To do: Copy every line of the data below that contains the word "perform". Case counts.

________________________________________

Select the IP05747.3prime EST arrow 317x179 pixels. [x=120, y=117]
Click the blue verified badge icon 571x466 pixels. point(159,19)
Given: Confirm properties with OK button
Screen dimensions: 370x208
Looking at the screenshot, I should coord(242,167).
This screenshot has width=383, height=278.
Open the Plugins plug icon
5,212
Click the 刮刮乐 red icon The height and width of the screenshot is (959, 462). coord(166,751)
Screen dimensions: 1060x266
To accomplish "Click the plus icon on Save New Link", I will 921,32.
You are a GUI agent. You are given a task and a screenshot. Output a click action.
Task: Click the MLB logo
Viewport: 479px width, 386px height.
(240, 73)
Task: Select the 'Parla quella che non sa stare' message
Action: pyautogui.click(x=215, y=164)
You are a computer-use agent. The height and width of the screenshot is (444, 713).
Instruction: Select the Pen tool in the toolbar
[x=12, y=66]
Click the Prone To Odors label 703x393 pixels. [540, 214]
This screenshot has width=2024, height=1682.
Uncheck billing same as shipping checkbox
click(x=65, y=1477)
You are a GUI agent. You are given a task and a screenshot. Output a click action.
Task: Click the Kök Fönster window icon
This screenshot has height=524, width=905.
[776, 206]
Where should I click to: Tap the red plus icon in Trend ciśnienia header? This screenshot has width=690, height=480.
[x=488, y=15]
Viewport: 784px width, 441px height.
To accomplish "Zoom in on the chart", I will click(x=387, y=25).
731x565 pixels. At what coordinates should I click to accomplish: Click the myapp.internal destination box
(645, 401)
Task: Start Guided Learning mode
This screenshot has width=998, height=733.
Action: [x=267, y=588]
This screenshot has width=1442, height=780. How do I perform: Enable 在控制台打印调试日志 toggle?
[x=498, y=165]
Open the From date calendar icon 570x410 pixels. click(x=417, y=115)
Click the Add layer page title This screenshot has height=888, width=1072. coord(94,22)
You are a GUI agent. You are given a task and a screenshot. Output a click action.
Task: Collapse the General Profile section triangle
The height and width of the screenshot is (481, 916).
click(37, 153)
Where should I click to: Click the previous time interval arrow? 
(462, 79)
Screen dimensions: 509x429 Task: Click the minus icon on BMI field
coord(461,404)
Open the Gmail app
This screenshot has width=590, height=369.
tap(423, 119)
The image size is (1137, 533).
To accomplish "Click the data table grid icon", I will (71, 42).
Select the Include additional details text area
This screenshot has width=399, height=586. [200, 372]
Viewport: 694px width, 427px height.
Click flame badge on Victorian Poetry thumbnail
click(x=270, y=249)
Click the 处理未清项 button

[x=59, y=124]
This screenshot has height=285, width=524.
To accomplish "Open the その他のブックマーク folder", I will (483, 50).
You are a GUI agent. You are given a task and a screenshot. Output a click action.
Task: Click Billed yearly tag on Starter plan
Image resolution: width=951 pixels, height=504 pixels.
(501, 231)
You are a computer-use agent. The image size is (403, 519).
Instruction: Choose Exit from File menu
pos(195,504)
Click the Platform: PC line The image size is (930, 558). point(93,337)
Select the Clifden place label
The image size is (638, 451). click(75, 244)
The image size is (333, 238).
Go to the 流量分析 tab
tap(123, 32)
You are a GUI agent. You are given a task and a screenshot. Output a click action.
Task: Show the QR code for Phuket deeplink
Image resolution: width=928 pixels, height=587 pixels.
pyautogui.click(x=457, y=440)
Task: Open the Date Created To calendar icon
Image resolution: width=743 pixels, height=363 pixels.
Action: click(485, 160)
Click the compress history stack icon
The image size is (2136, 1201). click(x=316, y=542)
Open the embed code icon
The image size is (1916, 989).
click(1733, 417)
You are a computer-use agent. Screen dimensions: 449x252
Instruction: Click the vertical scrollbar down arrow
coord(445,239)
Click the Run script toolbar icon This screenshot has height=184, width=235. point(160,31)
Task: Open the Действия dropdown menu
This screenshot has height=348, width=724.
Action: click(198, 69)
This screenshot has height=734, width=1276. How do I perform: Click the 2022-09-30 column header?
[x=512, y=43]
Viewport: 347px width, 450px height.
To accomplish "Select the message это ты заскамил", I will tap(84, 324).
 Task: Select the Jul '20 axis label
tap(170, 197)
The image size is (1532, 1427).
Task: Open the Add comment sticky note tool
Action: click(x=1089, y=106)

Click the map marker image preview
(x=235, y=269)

________________________________________

The result:
This screenshot has width=1442, height=780. How do I perform: Enable 在控制台打印调试日志 toggle?
This screenshot has height=734, width=1276. How do I perform: Click the 2022-09-30 column header?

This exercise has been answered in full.